WA Liberal Senator Mathias Cormann said the decision would deny access to fast broadband internet for hundreds of thousands of Western Australians and Premier Alan Carpenter should demand the program is reinstated.
He said the cancellation of the contract meant that people living in rural areas would now have to wait until at least 2014 to access a broadband service that would be less reliable. Mr Conroy said Opel submitted its implementation plan in early January.
The network was to provide broadband coverage for 638,000 square kilometres across all states and territories.
Federal Member for Forrest Nola Marino also attacked the scrapping of the OPEL contract.
She said the OPEL access network was to be wholesaled to other telecommunication companies and internet service providers and would have offered prices 30 percent lower than existing levels.
Futuris and Singapore Telecommunications both told the Australian Stock Exchange of the contract cancellation two weeks ago.
OPEL was awarded a contract by the previous Federal Government to construct a broadband network for rural and regional Australia. Mr Cormann said the decision meant WA would miss out on 113 WiMAX wireless internet base stations as well as 49 telephone exchanges being fitted with ADSL2+ technology.
According to the companies’ statements to the stock exchange, the current government has cancelled the contract because it believed the implementation plan did not meet prescribed coverage requirements.
The government was also concerned that networks would be duplicated, as it had proposed its own fibre-to-the-node broadband plan, according to the statements.
Ms Marino described the Federal Govern-ment’s national fibre to the node plan as ‘vague’, saying that while it was likely to enhance services in capital cities and other densely populated areas, but fail to deliver for people living in rural, regional and remote areas.
Mr Conroy said the government had committed $4.7 billion to build a high-speed, open access, fibre-based national broadband network.
He said the government’s broadband network would deliver minimum speeds of 12Mbps to 98 per cent of Australian homes and businesses. The remaining two percent would continue to receive support through the government’s $95 million investment in the Australian Broadband Guarantee for 2008-2009.

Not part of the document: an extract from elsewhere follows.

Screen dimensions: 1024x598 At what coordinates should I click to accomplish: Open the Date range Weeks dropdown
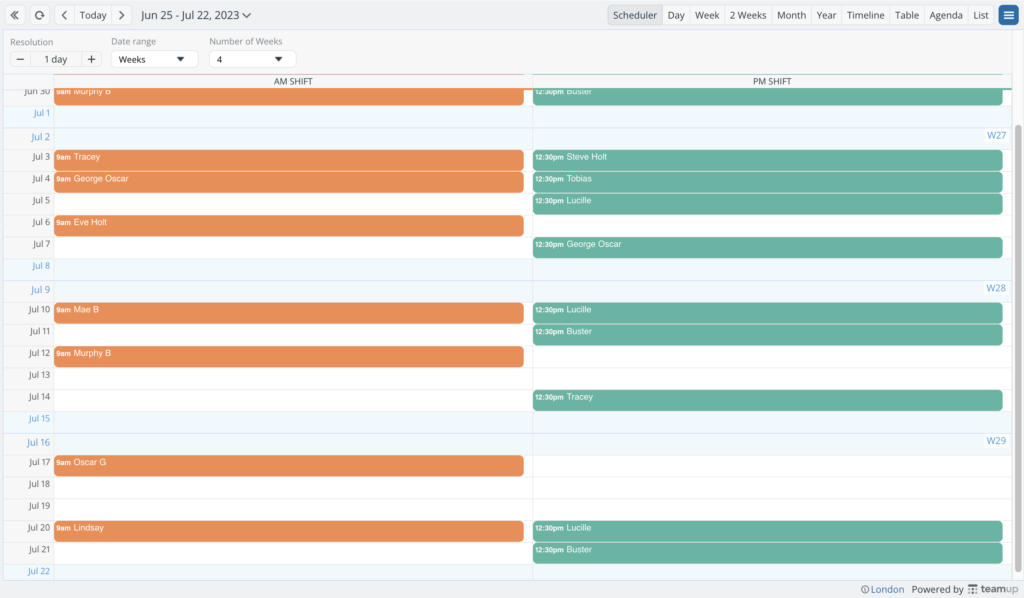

Futuris and Optus maintain the OPEL plan satisfies the prescribed coverage requirements.
Ms Marino said that, at the very least, the Federal Government must increase subsidies for those who will be disadvantaged as a result of its scrapping of the OPEL agreement and they should be provided until such a time that it delivers on its promise of delivering high speed broadband to at least 98 percent of the population.
She also wanted to know what the scrapping of the OPEL deal meant for the Federal Government’s so-called ‘education revolution’.
She said that without the OPEL network up and running next year, it was now likely that many students, who had just started secondary school, would have completed their schooling before the Federal Government delivered on its promises.